*Input data*
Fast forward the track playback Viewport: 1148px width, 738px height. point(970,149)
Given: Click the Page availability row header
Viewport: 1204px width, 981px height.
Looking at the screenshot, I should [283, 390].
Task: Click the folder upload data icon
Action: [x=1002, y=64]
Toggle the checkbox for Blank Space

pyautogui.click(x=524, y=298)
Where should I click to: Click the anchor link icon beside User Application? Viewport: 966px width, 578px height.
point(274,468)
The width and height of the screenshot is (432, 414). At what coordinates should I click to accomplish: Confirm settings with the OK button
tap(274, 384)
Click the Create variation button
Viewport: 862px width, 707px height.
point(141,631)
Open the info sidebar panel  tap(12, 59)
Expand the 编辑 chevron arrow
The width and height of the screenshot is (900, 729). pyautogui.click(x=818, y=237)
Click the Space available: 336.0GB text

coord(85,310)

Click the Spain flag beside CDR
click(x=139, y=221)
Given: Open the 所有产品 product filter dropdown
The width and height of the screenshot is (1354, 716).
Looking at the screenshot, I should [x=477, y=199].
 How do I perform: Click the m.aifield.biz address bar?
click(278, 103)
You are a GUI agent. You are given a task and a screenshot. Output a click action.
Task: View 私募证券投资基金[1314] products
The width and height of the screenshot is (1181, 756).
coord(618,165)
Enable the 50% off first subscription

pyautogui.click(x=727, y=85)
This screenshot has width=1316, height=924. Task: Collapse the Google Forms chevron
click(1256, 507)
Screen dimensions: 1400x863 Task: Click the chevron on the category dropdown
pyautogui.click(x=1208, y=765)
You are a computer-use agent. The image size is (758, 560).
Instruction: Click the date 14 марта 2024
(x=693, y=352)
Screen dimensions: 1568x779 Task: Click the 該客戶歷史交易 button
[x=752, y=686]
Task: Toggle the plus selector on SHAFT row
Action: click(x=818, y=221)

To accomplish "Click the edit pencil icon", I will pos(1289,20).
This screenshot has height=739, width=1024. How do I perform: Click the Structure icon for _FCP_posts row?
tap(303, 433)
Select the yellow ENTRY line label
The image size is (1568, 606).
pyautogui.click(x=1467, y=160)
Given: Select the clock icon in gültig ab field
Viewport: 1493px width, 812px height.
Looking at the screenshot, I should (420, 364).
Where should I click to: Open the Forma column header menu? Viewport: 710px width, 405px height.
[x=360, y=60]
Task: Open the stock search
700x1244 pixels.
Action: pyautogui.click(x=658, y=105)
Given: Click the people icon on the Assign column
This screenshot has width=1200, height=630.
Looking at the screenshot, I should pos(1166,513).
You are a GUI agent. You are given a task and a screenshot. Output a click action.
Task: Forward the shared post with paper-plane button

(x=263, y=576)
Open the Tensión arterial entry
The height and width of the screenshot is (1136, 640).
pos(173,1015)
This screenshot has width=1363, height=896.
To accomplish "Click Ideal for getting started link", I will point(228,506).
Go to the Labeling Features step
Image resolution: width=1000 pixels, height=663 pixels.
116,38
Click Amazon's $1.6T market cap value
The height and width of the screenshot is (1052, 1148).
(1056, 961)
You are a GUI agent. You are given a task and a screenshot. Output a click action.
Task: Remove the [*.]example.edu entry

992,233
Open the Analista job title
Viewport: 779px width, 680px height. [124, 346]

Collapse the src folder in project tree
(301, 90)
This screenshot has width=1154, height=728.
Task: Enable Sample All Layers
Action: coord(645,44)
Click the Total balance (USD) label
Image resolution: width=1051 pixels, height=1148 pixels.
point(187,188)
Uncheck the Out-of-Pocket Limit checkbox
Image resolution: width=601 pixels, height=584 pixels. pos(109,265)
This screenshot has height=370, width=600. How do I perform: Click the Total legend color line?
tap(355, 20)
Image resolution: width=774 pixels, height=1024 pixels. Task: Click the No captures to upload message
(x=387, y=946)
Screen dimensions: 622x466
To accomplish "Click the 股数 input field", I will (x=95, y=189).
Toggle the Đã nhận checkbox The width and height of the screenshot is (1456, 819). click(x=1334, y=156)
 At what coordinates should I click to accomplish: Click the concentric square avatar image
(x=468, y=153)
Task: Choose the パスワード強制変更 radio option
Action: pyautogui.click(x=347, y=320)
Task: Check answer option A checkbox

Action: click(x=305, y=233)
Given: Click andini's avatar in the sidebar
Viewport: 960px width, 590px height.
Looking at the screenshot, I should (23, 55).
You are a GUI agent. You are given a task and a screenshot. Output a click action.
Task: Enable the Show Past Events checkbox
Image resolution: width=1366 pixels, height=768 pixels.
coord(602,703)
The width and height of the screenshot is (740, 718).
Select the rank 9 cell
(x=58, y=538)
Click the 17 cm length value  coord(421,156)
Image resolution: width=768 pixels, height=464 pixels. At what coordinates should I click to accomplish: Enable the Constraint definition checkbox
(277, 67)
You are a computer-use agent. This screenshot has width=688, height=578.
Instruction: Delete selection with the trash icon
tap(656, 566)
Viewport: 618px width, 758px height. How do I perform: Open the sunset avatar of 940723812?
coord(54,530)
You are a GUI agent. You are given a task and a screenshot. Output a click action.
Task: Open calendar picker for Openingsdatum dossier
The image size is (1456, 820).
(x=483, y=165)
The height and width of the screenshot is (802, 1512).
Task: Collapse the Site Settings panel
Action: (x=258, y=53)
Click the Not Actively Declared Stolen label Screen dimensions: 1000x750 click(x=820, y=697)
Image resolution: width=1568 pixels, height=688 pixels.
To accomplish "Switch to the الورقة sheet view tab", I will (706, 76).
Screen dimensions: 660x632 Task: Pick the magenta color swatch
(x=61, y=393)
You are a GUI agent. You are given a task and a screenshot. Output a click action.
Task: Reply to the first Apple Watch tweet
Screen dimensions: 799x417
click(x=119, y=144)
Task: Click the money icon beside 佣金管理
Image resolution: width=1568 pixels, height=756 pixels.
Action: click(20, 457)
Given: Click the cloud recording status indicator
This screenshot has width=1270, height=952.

*Work to complete*
Return, word for word, the lines of the data above from the line with "Where should I click to: Click" through the line with "You are a computer-use agent. The", inclusive.

*Response to this task*
Where should I click to: Click the anchor link icon beside User Application? Viewport: 966px width, 578px height.
point(274,468)
The width and height of the screenshot is (432, 414). At what coordinates should I click to accomplish: Confirm settings with the OK button
tap(274, 384)
Click the Create variation button
Viewport: 862px width, 707px height.
point(141,631)
Open the info sidebar panel  tap(12, 59)
Expand the 编辑 chevron arrow
The width and height of the screenshot is (900, 729). pyautogui.click(x=818, y=237)
Click the Space available: 336.0GB text

coord(85,310)

Click the Spain flag beside CDR
click(x=139, y=221)
Given: Open the 所有产品 product filter dropdown
The width and height of the screenshot is (1354, 716).
Looking at the screenshot, I should [x=477, y=199].
 How do I perform: Click the m.aifield.biz address bar?
click(278, 103)
You are a GUI agent. You are given a task and a screenshot. Output a click action.
Task: View 私募证券投资基金[1314] products
The width and height of the screenshot is (1181, 756).
coord(618,165)
Enable the 50% off first subscription

pyautogui.click(x=727, y=85)
This screenshot has width=1316, height=924. Task: Collapse the Google Forms chevron
click(1256, 507)
Screen dimensions: 1400x863 Task: Click the chevron on the category dropdown
pyautogui.click(x=1208, y=765)
You are a computer-use agent. The image size is (758, 560).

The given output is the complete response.